Samples count report

An important dataset property to keep an eye on when aiming for modeling is the number of samples for each class available in the datasets.

You can easily recover this using the datasets samples-count subcommand.

For instance, the following command computes the samples count for the unfitered version of the ucdavis-icdm19 dataset.

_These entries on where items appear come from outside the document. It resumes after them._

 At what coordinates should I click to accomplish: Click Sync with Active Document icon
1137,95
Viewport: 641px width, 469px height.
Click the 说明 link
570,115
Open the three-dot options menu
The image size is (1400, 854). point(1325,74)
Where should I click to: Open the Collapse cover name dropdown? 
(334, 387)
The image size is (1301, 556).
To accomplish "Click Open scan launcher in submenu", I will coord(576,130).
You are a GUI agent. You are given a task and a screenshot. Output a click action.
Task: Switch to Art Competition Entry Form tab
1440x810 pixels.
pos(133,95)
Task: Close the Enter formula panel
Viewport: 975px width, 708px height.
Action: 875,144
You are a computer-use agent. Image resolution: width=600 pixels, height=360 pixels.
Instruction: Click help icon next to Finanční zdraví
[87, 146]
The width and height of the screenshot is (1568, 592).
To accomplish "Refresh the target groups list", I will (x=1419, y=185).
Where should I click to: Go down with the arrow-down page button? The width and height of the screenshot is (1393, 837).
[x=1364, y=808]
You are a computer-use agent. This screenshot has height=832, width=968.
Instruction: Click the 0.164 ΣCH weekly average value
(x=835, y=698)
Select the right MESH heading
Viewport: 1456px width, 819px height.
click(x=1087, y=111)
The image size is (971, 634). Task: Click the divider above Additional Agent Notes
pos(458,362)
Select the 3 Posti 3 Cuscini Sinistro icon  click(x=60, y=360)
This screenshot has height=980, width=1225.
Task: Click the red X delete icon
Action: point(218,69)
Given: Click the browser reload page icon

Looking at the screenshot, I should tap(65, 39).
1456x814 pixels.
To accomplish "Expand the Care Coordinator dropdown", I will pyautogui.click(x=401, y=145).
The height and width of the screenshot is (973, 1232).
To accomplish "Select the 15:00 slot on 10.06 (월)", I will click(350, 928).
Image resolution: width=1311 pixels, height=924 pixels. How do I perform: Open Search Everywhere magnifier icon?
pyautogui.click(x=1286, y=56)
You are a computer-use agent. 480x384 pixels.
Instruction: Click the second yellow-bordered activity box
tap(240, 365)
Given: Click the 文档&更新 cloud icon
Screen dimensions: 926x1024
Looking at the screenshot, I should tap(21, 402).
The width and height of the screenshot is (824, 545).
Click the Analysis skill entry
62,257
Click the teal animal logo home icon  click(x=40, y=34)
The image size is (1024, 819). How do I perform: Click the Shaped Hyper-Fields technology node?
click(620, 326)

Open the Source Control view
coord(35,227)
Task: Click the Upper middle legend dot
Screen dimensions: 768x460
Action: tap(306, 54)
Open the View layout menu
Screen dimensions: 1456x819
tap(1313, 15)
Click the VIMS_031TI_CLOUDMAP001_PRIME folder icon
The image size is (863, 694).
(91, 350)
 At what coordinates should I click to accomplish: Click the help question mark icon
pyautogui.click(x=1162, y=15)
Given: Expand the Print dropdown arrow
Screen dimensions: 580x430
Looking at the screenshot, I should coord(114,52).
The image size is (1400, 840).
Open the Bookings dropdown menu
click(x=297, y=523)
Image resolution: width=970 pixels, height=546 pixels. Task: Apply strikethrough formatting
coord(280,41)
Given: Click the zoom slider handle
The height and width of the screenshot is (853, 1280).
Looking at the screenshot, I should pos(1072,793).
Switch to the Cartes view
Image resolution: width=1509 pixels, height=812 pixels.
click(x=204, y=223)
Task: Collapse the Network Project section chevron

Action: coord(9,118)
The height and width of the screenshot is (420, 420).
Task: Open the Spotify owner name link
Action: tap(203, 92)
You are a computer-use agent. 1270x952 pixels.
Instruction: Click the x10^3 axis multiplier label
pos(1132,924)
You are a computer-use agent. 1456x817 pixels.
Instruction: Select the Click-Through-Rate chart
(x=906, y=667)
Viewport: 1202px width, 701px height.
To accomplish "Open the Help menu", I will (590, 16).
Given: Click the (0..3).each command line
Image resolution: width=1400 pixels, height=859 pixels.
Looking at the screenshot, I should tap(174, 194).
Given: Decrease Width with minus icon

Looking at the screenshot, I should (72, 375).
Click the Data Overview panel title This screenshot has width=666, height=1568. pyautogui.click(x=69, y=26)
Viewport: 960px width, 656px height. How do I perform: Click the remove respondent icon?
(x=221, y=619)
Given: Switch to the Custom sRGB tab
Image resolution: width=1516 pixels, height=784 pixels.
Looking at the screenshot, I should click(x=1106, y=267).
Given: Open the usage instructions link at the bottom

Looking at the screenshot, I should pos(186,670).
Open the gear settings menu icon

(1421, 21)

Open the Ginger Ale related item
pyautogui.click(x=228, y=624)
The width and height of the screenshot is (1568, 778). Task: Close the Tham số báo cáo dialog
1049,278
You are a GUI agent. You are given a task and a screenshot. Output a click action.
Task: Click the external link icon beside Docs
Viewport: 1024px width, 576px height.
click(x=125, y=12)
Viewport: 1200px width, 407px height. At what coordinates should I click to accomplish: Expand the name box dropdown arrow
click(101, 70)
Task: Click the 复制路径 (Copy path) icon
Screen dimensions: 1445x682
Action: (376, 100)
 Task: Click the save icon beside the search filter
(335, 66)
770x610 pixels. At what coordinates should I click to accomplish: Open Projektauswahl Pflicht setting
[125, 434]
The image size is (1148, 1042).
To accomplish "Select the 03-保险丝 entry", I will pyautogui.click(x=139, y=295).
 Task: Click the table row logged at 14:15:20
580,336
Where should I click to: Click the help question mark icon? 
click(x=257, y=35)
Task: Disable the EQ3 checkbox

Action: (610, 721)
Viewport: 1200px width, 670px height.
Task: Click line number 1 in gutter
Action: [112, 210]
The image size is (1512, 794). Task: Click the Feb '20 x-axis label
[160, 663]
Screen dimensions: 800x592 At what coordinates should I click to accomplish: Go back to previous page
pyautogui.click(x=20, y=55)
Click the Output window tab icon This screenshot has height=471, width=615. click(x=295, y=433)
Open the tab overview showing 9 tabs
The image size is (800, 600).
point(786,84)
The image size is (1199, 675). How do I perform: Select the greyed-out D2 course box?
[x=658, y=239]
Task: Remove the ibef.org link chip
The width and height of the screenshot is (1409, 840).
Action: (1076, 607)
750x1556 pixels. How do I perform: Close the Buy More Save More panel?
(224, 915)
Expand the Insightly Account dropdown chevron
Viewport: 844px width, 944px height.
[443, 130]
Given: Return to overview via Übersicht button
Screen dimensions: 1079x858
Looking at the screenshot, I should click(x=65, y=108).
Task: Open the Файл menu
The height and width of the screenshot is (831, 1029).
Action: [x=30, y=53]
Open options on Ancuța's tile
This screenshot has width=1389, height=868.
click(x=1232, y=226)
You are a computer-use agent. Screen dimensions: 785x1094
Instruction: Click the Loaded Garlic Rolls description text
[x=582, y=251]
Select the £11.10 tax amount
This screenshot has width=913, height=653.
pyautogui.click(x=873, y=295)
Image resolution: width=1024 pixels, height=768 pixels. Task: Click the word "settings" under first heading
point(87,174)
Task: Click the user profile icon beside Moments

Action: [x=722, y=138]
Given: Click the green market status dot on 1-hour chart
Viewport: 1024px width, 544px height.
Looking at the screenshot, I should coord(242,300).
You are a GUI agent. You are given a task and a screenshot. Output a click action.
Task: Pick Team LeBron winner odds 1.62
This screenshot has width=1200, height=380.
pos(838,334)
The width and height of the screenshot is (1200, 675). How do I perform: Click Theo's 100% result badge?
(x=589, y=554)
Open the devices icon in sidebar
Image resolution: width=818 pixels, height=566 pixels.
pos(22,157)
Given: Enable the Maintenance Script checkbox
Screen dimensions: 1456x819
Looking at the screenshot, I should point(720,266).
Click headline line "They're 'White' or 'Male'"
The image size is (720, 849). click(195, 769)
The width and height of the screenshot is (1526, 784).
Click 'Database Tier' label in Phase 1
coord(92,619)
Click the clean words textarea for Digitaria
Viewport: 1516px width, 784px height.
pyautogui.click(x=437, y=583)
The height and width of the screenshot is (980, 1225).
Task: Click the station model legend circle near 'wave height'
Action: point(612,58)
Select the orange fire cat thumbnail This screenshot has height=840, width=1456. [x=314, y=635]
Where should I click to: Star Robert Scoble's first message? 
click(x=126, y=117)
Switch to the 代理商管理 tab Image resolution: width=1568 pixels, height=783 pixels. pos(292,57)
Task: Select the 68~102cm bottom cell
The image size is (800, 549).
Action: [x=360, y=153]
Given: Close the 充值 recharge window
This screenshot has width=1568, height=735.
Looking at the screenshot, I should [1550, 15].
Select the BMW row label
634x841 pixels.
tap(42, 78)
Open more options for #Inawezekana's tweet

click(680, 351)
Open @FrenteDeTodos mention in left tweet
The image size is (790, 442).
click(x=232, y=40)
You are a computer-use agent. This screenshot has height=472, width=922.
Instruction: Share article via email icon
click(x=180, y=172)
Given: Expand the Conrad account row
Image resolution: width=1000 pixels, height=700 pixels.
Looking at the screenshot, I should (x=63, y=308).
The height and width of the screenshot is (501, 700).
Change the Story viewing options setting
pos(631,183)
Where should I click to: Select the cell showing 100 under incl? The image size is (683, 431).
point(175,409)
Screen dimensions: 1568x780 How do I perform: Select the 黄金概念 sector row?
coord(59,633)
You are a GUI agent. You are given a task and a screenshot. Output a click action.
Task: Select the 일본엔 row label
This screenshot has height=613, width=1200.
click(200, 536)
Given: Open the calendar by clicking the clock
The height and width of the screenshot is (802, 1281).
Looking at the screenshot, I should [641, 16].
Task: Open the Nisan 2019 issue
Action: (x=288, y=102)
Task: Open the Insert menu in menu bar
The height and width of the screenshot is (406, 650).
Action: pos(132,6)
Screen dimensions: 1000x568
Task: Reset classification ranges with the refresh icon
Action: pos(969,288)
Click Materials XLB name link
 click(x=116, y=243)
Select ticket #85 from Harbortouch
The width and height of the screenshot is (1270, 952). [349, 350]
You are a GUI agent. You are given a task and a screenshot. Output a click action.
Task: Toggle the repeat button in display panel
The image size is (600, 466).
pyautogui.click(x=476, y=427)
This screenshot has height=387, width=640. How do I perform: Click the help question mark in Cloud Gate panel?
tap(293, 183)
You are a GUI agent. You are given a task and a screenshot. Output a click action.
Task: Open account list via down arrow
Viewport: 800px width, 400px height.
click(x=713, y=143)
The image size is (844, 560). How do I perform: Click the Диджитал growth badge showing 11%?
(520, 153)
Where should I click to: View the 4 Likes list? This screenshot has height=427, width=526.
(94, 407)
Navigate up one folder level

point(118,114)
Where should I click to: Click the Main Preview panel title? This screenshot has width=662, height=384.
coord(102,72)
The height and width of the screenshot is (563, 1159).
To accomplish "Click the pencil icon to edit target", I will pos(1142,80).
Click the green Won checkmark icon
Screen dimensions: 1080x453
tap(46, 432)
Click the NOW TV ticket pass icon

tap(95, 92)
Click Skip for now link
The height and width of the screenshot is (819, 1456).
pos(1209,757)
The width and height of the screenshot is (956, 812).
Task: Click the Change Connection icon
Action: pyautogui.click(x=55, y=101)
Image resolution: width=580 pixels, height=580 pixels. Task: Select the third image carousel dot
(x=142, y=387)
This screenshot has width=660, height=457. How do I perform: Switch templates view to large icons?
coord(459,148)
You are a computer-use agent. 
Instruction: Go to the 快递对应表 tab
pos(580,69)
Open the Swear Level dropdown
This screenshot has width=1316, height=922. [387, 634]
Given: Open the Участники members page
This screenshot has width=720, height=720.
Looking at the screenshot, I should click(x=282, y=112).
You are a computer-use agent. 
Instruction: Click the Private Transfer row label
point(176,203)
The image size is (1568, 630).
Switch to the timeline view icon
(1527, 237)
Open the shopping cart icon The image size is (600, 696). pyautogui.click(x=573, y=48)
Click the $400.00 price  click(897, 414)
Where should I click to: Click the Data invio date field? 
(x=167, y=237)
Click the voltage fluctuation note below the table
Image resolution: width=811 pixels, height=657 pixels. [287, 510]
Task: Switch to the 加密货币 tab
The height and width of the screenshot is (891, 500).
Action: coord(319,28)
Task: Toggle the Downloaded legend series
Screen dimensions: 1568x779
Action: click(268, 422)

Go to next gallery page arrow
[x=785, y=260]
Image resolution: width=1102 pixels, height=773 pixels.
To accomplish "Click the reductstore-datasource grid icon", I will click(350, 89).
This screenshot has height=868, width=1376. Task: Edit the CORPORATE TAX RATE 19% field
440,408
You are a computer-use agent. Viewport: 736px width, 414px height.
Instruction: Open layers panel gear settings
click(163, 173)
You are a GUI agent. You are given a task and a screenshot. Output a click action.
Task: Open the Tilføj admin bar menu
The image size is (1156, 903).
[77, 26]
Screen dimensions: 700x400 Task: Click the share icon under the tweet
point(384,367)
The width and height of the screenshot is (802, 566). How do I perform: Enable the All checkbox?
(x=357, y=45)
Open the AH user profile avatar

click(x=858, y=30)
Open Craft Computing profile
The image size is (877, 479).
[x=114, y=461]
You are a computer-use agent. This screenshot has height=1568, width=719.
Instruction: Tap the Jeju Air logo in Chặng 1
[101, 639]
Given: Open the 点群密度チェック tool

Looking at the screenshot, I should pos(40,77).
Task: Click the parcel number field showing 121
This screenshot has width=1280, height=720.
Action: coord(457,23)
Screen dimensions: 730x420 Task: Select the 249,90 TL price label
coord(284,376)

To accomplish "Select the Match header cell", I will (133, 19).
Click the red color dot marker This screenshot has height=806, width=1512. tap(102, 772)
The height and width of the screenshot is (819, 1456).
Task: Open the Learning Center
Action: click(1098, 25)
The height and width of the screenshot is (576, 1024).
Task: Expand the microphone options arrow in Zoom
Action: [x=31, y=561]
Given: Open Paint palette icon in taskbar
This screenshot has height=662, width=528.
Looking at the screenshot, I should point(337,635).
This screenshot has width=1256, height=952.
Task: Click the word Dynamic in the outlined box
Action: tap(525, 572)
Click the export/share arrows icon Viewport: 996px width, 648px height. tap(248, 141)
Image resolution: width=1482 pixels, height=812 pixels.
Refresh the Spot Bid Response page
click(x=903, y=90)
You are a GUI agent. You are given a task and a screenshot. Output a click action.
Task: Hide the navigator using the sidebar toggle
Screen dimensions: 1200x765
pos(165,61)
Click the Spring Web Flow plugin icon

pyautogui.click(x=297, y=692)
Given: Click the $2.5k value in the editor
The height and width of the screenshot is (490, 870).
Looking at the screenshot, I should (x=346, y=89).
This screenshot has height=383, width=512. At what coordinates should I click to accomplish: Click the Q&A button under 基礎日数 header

tcbench datasets samples-count --name ucdavis-icdm19

Output

unfiltered
┏━━━━━━━━━━━━━━━━━━━━━━━━━━━━━┳━━━━━━━━━━━━━━━┳━━━━━━━━━┓
┃ partition                   ┃ app           ┃ samples ┃
┡━━━━━━━━━━━━━━━━━━━━━━━━━━━━━╇━━━━━━━━━━━━━━━╇━━━━━━━━━┩
│ pretraining                 │ google-doc    │    1221 │
│                             │ google-drive  │    1634 │
│                             │ google-music  │     592 │
│                             │ google-search │    1915 │
│                             │ youtube       │    1077 │
│                             │ __total__     │    6439 │
├─────────────────────────────┼───────────────┼─────────┤
│ retraining-human-triggered  │ google-doc    │      15 │
│                             │ google-drive  │      18 │
│                             │ google-music  │      15 │
│                             │ google-search │      15 │
│                             │ youtube       │      20 │
│                             │ __total__     │      83 │
├─────────────────────────────┼───────────────┼─────────┤
│ retraining-script-triggered │ google-doc    │      30 │
│                             │ google-drive  │      30 │
│                             │ google-music  │      30 │
│                             │ google-search │      30 │
│                             │ youtube       │      30 │
│                             │ __total__     │     150 │
└─────────────────────────────┴───────────────┴─────────┘

While to obtain the breakdown of the first train split

tcbench datasets samples-count --name ucdavis-icdm19 --split 0

Output

filtered, split: 0
┏━━━━━━━━━━━━━━━┳━━━━━━━━━┓
┃ app           ┃ samples ┃
┡━━━━━━━━━━━━━━━╇━━━━━━━━━┩
│ google-doc    │     100 │
│ google-drive  │     100 │
│ google-music  │     100 │
│ google-search │     100 │
│ youtube       │     100 │
├───────────────┼─────────┤
│ __total__     │     500 │
└───────────────┴─────────┘

...or the human test split

tcbench datasets samples-count --name ucdavis-icdm19 --split human

Output

filtered, split: human
┏━━━━━━━━━━━━━━━┳━━━━━━━━━┓
┃ app           ┃ samples ┃
┡━━━━━━━━━━━━━━━╇━━━━━━━━━┩
│ youtube       │      20 │
│ google-drive  │      18 │
│ google-doc    │      15 │
│ google-music  │      15 │
│ google-search │      15 │
├───────────────┼─────────┤
│ __total__     │      83 │
└───────────────┴─────────┘